It said everything about Wight the footballer - athleticism, commitment, fierce competitive spirit, and the rare capabilities required to thwart Ablett at the peak of his powers.
I returned to the photo last Sunday, trying to equate the magnificent imagery in front of me with the gut-wrenching memory of what I had seen just two days earlier, during 30 minutes with Wight and his mother, Peggy, in the Freemasons Hospital.
He knew and we knew he had just days to go. Cancer had ravaged the once magnificent body and broken his spirit along the way.
Diagnosed with lung cancer in February, he is dead before June ends. He was 47.
I took him some photos last Friday, images he deserved to see before he departed this world. Dignified pictures of him, beautiful images of him with his mother and sister, Gwen, for a story in the
Herald Sun on May 14.
Gwen was in the air coming from Ireland yesterday morning when he passed.
He was peaceful on Friday, as if he had accepted his fate.

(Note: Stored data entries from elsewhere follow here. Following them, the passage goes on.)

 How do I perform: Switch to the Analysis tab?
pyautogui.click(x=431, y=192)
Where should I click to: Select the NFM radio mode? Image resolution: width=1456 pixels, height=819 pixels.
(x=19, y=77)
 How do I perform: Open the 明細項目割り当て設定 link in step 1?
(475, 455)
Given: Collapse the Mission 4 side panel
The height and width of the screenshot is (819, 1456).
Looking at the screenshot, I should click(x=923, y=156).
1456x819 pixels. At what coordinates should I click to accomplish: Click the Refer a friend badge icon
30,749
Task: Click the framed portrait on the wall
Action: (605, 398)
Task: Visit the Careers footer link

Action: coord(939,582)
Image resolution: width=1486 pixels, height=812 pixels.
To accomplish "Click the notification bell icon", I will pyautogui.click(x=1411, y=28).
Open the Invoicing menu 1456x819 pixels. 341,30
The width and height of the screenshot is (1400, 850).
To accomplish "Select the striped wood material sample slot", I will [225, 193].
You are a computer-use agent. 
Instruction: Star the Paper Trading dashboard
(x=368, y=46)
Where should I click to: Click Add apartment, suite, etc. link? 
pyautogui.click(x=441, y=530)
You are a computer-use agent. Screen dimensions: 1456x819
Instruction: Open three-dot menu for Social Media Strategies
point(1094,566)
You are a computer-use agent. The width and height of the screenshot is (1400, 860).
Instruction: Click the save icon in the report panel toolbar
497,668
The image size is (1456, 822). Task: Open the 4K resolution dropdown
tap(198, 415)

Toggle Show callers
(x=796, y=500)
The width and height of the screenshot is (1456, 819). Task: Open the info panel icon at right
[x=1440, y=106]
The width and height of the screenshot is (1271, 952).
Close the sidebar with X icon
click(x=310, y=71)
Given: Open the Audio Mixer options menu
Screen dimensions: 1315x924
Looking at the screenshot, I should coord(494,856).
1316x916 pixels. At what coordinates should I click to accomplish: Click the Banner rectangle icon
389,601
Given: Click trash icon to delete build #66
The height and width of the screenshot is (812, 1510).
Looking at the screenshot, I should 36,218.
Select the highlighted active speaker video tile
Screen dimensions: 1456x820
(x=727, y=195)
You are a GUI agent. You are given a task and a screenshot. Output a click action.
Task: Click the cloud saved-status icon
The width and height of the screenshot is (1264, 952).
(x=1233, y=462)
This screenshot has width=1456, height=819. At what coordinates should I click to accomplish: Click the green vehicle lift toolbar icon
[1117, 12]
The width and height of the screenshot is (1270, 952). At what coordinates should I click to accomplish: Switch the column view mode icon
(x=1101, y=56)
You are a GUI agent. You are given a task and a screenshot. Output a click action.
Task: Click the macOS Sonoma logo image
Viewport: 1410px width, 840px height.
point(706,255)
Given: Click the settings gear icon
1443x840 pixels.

Perhaps he was simply too tired and weak to do anything more than nod or offer a faint smile.
It had been a mere six weeks since we discussed his battle for life for more than an hour, for the report. He had been disappointed and confused back then, perhaps a little angry, too.
He was still coming to terms with the fact an irritating cough had been the precursor to a rampant tumour in his lung.
After getting the fateful call from his doctor, Bernie Crimmins, in February - "You better come in and see me" - he saw an X-ray that showed a lump the size of an orange sitting in his right lung.
"I've just fallen off a cliff," he recalled.
Despite promising results from the first applications of radiation and chemotherapy, he wasn't going to recover.
Jim Stynes, his partner in football's great adventure of the 1980s - the Irish experiment - was terribly sad yesterday.
Stynes himself is battling cancer, but it's the end of their incredible shared journey that makes Wight's passing so painful for him.
He saw his friend for the last time at a fund-raiser at the Bentleigh Club on June 11. Wight arrived in a wheelchair, while Stynes was out of hospital for an hour after his latest surgery.
"That was just a very sad night," Stynes said.
"Seeing him at the stage he was at was extremely sad. He had deteriorated so quickly. You just knew. It was just horrible. He was such a talent, Sean."
Said Stynes: "We've always had a close affinity because of where we came from, and a healthy respect for one another, even though we went our own ways as life went on.
"He was probably the most gifted athlete I've ever known, because he was good at everything. Except for swimming - he swam like an anchor."
Wight played 150 games for Melbourne from 1985-95, including the 1988 Grand Final.